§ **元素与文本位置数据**
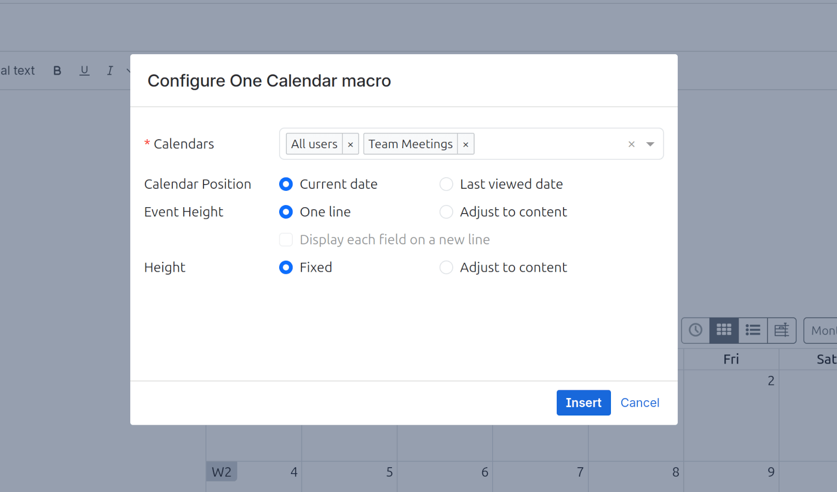The height and width of the screenshot is (492, 837).
Task: Open the list view of the calendar
Action: pos(753,330)

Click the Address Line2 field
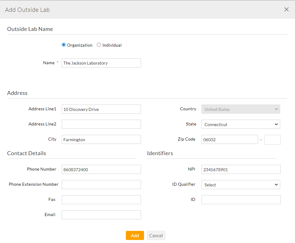101,124
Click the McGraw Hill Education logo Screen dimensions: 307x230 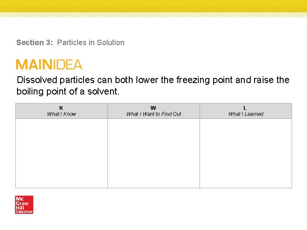[24, 204]
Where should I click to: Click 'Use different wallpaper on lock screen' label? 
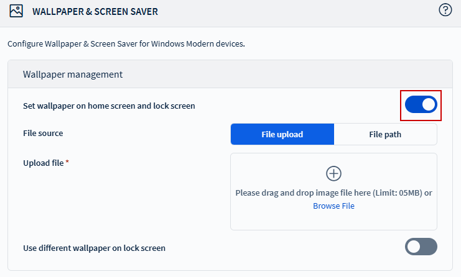(94, 248)
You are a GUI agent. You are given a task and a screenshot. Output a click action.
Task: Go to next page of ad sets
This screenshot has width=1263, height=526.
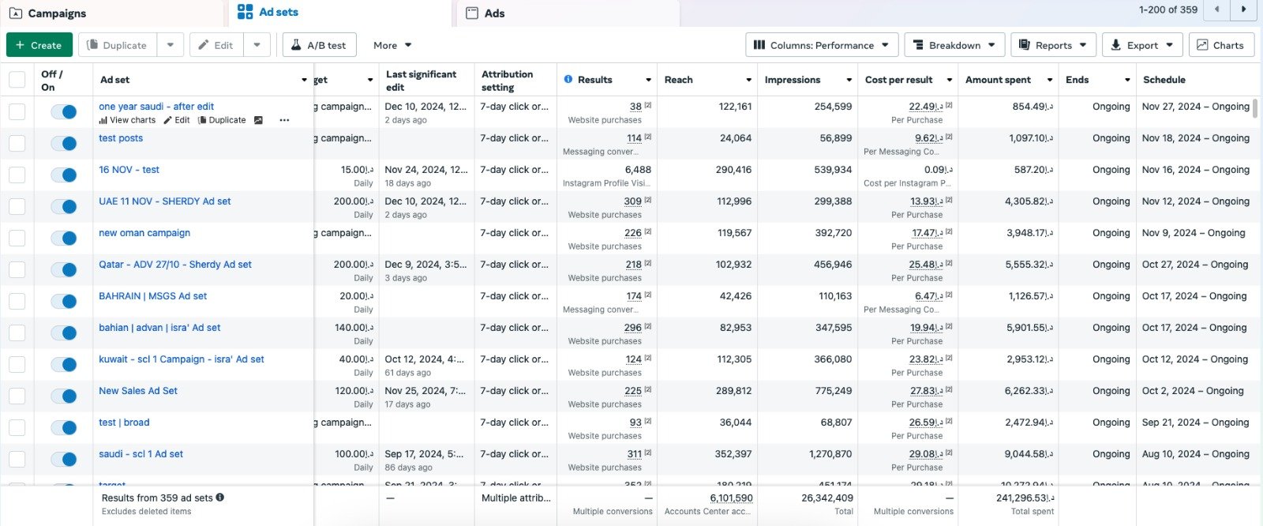click(1244, 9)
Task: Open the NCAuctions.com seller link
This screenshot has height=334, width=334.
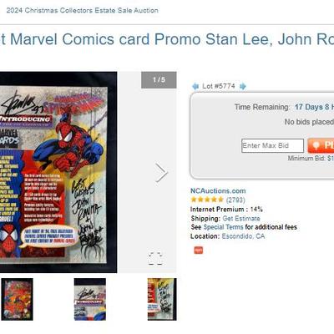Action: pyautogui.click(x=218, y=191)
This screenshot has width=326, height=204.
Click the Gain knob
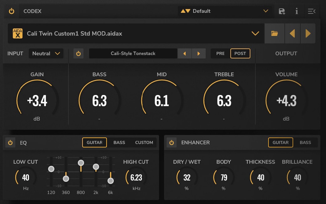tap(37, 101)

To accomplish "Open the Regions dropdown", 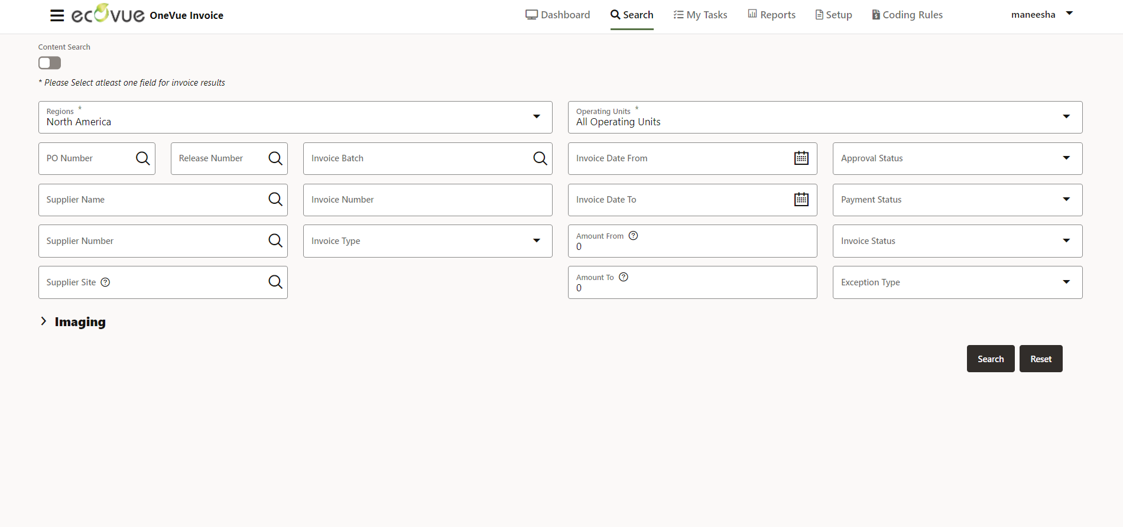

§ **书面题目**
把记录中从含有“Task: Open the NCAuctions.com seller link”的那一行起、一直到记录末尾的各行放入一个Markdown表格，首尾两端都包括在内，空行不计。表格设“序号”和“行内容”两列，答案中不要放入图片。

§ **本题解答**
| 序号 | 行内容 |
|---|---|
| 1 | Task: Open the NCAuctions.com seller link |
| 2 | This screenshot has height=334, width=334. |
| 3 | Action: pyautogui.click(x=218, y=191) |
| 4 | This screenshot has width=326, height=204. |
| 5 | Click the Gain knob |
| 6 | tap(37, 101) |
| 7 | To accomplish "Open the Regions dropdown",  |